2

I have a Dataframe with a column called 'cleaned_tweet'. This column consists of tweets with several abbreviations and I want to replace those abbreviations with proper English words. For that, I have prepared a dictionary called 'slangs' where abbr. is the key and the desired English phrase/word as the value and I want to replace all the occurrences of those abbr. with their values in the dictionary. I have looked for several other solutions on stackoverflow but none of them seems to be working. Here is what I have tried.

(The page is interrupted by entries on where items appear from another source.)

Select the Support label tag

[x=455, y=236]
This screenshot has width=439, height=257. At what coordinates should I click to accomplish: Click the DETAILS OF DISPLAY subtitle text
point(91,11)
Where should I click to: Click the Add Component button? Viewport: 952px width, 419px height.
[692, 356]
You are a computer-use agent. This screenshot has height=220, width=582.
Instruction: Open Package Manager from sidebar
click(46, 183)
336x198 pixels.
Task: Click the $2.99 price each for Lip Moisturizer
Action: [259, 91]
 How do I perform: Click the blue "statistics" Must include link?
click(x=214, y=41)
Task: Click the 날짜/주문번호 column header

I am using a nested for loop and I believe I am quite close to the solution but I'm doing something wrong, which I can't seem to figure out.

Here's the nested loop:

for i in range(len(train_test_set)):
    for j in slangs:
        train_test_set['cleaned_tweet'][i] = train_test_set['cleaned_tweet'][i].replace(j, slangs[j])

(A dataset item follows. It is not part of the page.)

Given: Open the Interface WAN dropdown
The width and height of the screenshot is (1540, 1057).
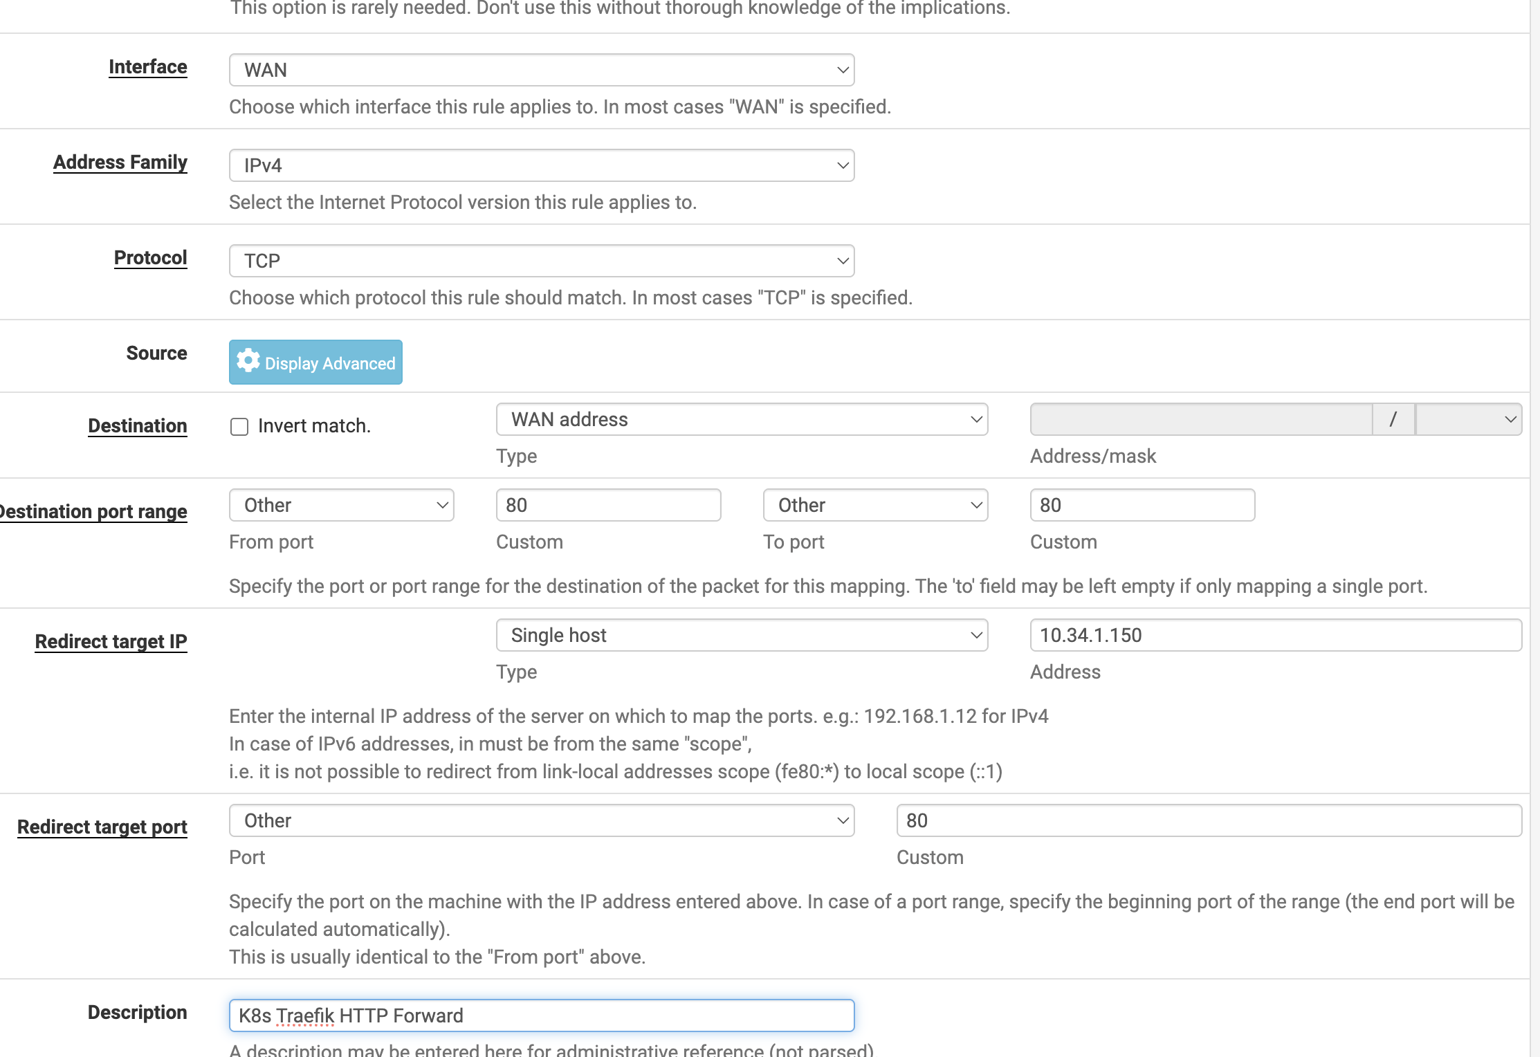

when I executed this code and printed print(train_test_set['cleaned_tweet][0]), I got an unexpected output like this:

"#mopanthank whyour | hi | years oldwhyour | hi | years oldhesitationospecial editekissas insekissperience wall hacken whyour | hi | years oldunited statesing a hallwhyour | hi | years olducinogenic drwhyour | hi | years olduglwhyour | hi | years oldung ladye rainbowhwhy | would whyour | hi | years olduohesitationents | rapper from atalk later | ekissperience wall hacken whyour | hi | years oldunited statesing a hallwhyour | hi | years olducinogenic drwhyour | hi | years olduglwhyour | hi | years oldung ladye rainbowhwhy | would whyour | hi | years olduoue loversatileionwhyes | yeah | yes | your | hi | years oldu | team leaderantaonwhysomethingop it | somethingwhyour | hi | years oldupid idiotake careal edwhyour | hi | years olducatekissas insekissperience wall hacken whyour | hi | years oldunited statesing a hallwhyour | hi | years olducinogenic drwhyour | hi | years olduglwhyour | hi | years oldung ladye..."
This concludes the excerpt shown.